Je n'étais malheureusement pas au Cube d'eau pour voir Michael Phelps gagner sa septième médaille d'or, dans le 100 m papillon. Couché tard, levé tôt pour finir mes textes, j'étais claqué. De toute façon, je n'avais pas de billet (même les journalistes ont besoin d'un billet pour aller aux finales de natation, et ils sont rationnés).

Alors, j'ai regardé la course à la télé, assis sur mon lit. Mais je ne suis pas resté assis longtemps. Quand j'ai vu Phelps traîner loin derrière, juste avant le virage, je me suis levé et, comme à peu près tout le monde sans doute, je me suis dit que c'était fini, que le moustachu record de Mark Spitz ne serait pas battu: Phelps ne gagnerait pas huit médailles, après tout.

Vous connaissez le reste de l'histoire. Phelps est ressorti du virage à la vitesse d'une torpille et s'est mis à doubler ses adversaires comme un hors-bord qui fait la course à des pédalos. Jusqu'au dernier, le Serbe Cavic, qu'il a doublé dans le dernier centième de seconde de la course. Inhumain. J'en trem- blais.

Passent les heures - et les médailles canadiennes! - et je me retrouve au Nid d'oiseau. Pas besoin de billet ici. Avec 91 000 places, il y a de la place pour tout le monde, y compris pour un journaliste censé être en congé d'athlétisme, mais qui n'aurait manqué la finale du 100 m pour rien au monde.

Je suis assis dans le coin du stade, au bout de la ligne droite. Les flashes crépitent comme des étincelles dans les gradins bondés. Les huit sprinters sont là-bas, droit devant moi, au bout de leurs couloirs respectifs. Sur le blogue olympique, je viens de prédire une victoire de Bolt en 9,74, mais je me demande si je n'aurais pas dû m'en tenir à mon intuition initiale: 9,71 et nouveau record du monde.
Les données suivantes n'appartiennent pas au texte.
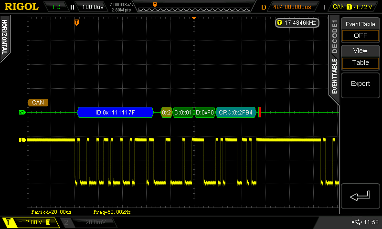Enable channel 2 at 20.0mV
382x229 pixels.
87,222
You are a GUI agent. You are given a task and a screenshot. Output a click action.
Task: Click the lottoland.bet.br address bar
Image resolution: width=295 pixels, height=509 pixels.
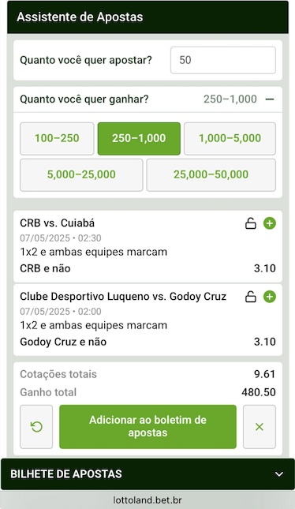(x=148, y=500)
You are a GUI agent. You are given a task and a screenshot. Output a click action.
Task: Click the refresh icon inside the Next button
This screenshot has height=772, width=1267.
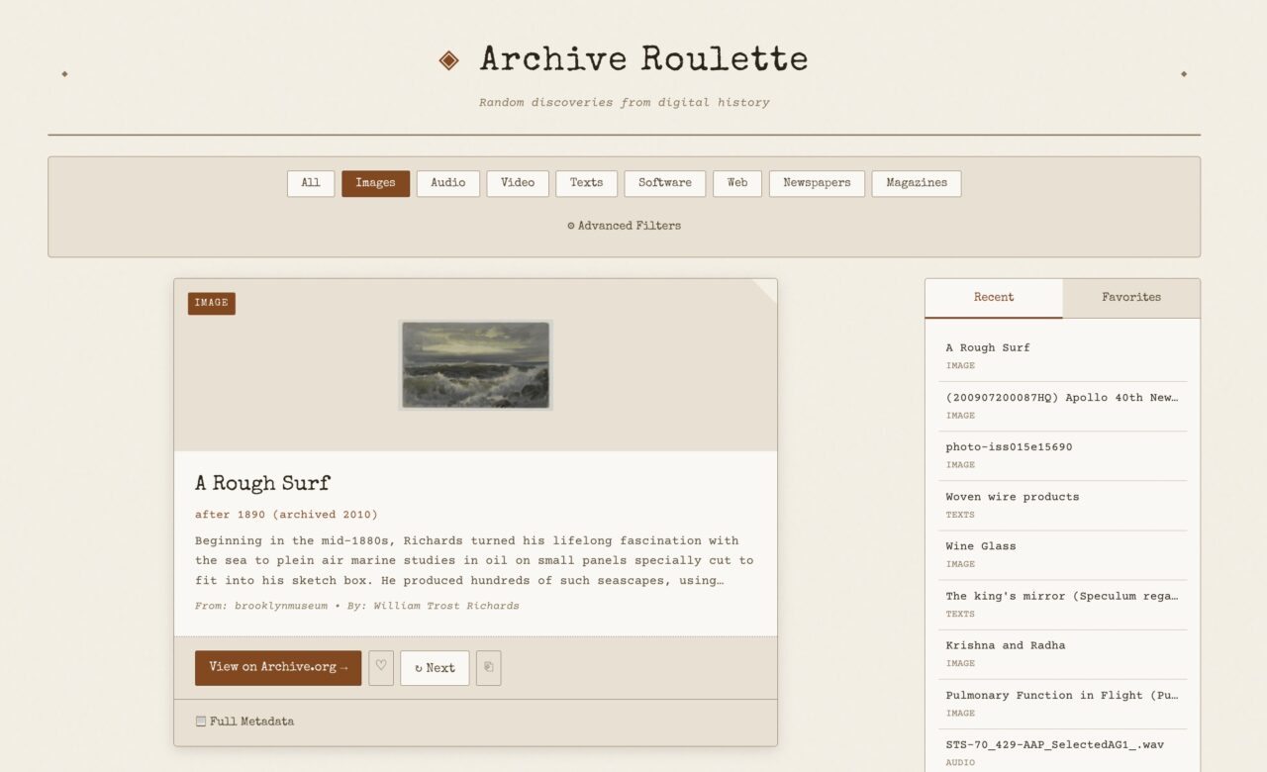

Bolt cabotine devant les caméras, alors qu'Asafa Powell a l'air crispé. Au moins, il est là. Tyson Gay, éliminé en demi-finale, ne peut en dire autant.

Et puis, soudain, ils sont partis. Vite, très vite. Bolt, comme Phelps avant lui, passe à la vitesse supérieure. Il largue le peloton, écarte les bras aux 80 mètres puis se frappe la poitrine du poing avant même d'avoir franchi la ligne d'arrivée. Surhumain. Je songe à Ben Johnson à Séoul, le doigt tendu vers le ciel, le regard par-dessus l'épaule pour trouver Carl Lewis, perdu dans la brume. Mais ça ne dure qu'un instant. Car ce soir, je n'ai pas envie de penser à Ben Johnson et à tout ce qu'il incarne. J'ai envie de me laisser porter par l'ivresse que le sport procure. Sans cynisme, sans doute. Et je ne suis pas seul: autour de moi, dans le stade, tout le monde sourit.